:: Excerpted data ::

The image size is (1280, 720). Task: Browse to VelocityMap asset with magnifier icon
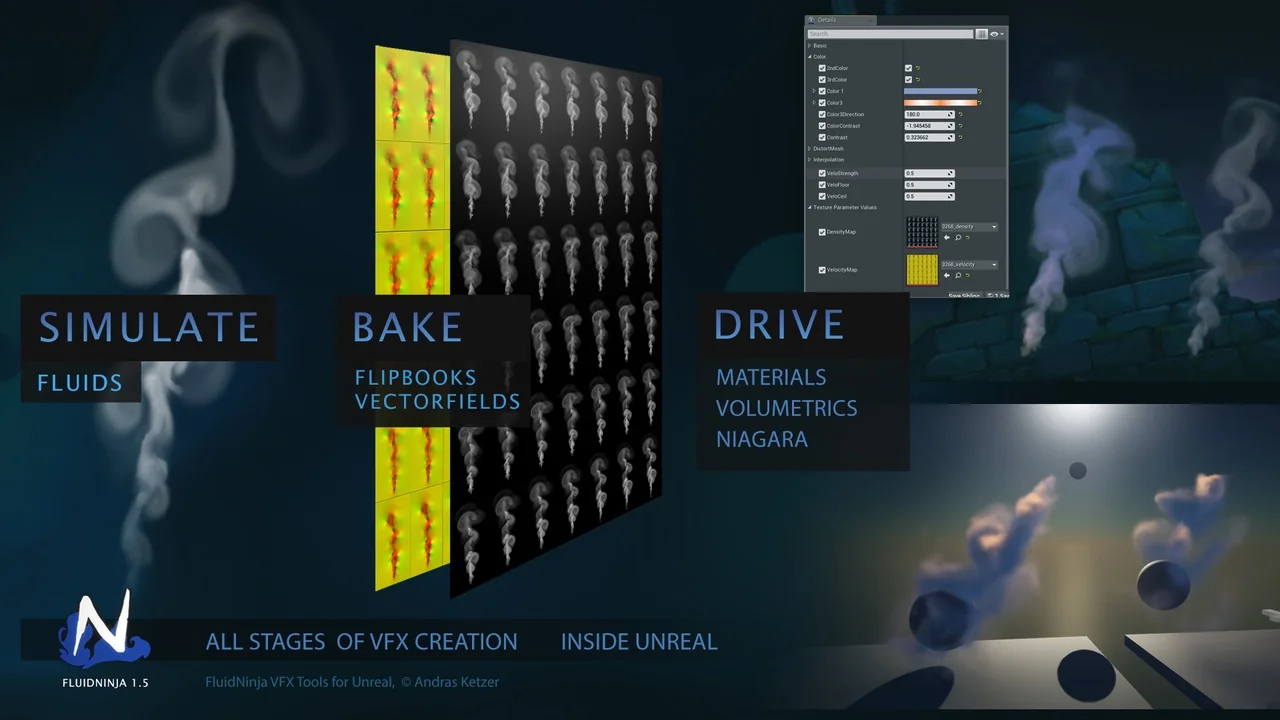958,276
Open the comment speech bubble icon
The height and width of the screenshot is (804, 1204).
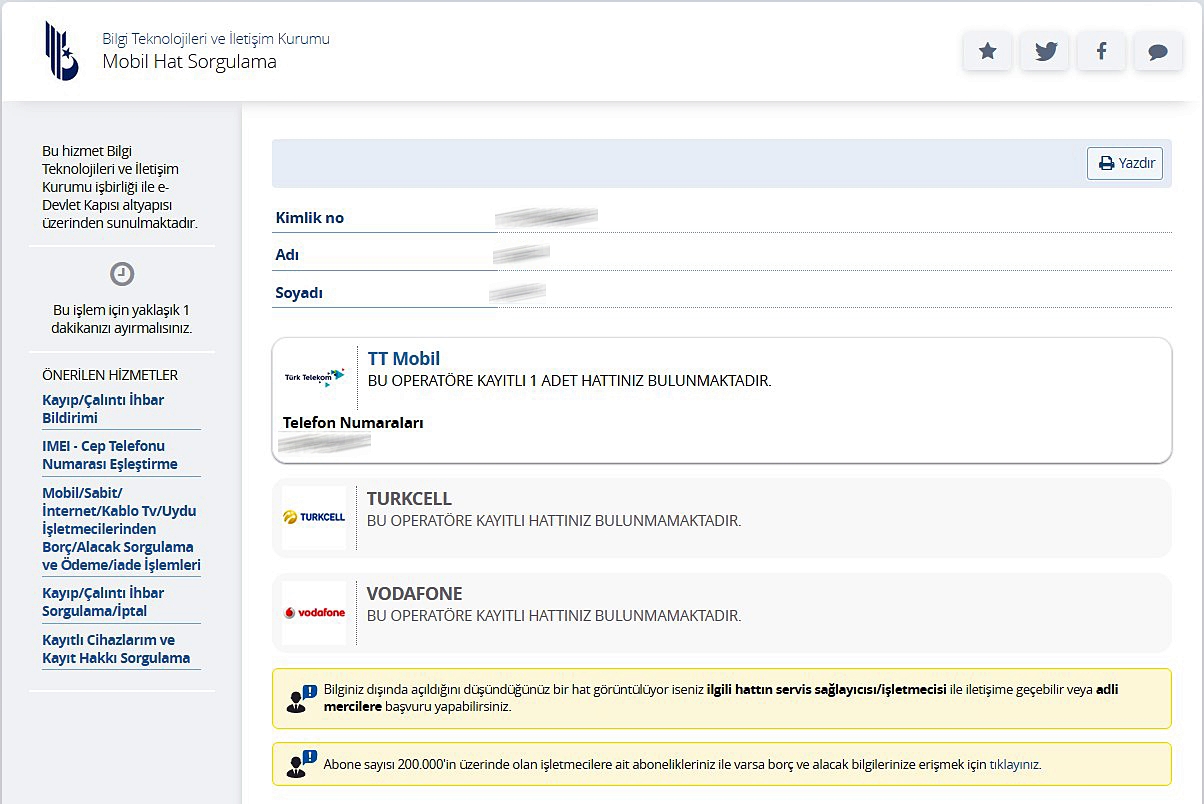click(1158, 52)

:: What needs to be done ::
Copy the listing exactly but drop its images.

:: Solution to this task ::
The image size is (1280, 720). Task: Browse to VelocityMap asset with magnifier icon
958,276
Open the comment speech bubble icon
The height and width of the screenshot is (804, 1204).
click(1158, 52)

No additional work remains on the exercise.